■ **What you are asked to do**
From the records below, copy each line that has the word "computer" in it.

Source data section start

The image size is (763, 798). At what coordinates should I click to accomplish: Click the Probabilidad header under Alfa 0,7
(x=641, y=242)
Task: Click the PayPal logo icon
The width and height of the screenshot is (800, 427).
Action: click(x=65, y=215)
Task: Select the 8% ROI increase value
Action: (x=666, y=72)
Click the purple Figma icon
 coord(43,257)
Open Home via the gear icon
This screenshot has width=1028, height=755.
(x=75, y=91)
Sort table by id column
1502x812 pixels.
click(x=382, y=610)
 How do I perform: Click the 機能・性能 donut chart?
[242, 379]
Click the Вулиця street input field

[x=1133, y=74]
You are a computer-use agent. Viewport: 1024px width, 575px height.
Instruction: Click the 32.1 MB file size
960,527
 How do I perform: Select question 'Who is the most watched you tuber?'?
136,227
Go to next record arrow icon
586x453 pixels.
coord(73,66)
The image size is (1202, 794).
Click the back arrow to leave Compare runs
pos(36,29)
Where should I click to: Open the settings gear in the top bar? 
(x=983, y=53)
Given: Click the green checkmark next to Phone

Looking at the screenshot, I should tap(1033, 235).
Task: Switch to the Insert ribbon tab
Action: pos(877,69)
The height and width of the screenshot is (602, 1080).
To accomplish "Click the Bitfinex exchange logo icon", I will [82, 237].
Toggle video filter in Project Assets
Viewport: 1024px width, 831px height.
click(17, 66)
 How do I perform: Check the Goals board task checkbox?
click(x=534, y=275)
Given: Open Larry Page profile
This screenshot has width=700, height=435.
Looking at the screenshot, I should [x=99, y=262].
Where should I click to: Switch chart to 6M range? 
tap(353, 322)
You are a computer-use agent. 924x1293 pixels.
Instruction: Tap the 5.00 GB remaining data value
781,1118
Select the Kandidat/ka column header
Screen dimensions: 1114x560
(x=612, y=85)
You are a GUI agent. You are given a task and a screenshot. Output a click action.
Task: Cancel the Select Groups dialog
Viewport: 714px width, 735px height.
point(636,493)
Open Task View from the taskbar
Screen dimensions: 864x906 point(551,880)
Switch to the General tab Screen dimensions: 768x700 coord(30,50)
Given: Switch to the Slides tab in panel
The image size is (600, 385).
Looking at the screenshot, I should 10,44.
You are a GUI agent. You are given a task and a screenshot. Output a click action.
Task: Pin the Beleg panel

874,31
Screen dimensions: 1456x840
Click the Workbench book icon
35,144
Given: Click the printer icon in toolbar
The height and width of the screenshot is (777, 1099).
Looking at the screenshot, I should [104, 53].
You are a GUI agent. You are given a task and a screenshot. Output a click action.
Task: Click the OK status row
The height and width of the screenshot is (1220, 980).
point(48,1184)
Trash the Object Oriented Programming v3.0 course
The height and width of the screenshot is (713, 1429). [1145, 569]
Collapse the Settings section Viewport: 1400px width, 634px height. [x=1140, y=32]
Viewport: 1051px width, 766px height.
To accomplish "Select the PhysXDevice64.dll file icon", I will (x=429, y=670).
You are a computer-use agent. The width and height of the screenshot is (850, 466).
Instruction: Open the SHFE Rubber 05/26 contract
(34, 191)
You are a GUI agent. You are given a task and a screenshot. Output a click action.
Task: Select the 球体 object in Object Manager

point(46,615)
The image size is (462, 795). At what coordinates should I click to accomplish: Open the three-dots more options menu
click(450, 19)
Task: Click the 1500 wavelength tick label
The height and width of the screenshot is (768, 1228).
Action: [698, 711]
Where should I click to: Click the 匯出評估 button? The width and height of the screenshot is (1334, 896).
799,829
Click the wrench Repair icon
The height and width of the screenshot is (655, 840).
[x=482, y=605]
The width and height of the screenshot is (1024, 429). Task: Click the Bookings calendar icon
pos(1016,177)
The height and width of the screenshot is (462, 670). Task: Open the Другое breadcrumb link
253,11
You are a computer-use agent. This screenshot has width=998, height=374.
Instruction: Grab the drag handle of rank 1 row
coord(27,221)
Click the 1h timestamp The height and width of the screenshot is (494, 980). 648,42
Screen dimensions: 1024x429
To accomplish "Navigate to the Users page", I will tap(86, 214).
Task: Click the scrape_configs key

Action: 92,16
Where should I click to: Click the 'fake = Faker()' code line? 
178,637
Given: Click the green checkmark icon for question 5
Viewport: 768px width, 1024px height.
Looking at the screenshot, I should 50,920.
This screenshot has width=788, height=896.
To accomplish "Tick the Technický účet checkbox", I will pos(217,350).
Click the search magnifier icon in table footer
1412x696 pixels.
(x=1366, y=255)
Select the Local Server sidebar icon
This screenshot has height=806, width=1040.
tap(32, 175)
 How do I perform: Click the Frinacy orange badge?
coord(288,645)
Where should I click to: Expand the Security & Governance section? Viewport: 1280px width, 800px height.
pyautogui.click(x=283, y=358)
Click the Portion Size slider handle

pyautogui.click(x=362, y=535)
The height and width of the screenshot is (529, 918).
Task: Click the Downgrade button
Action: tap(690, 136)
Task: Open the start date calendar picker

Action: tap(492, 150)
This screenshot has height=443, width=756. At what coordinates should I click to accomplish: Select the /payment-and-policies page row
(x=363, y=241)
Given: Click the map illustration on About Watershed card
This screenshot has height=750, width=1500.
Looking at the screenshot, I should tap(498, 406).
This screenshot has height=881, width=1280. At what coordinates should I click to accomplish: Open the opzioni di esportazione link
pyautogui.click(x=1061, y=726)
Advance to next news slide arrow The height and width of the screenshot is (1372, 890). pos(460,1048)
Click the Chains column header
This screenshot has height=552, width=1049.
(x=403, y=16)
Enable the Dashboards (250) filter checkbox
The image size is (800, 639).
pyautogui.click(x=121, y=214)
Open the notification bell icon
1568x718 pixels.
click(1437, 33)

Source data section end

■ **Answer to this exercise**
You are a computer-use agent. Viewport: 1024px width, 575px height.
You are a computer-use agent. 924x1293 pixels.
You are a computer-use agent. The width and height of the screenshot is (850, 466).
You are a computer-use agent. This screenshot has width=998, height=374.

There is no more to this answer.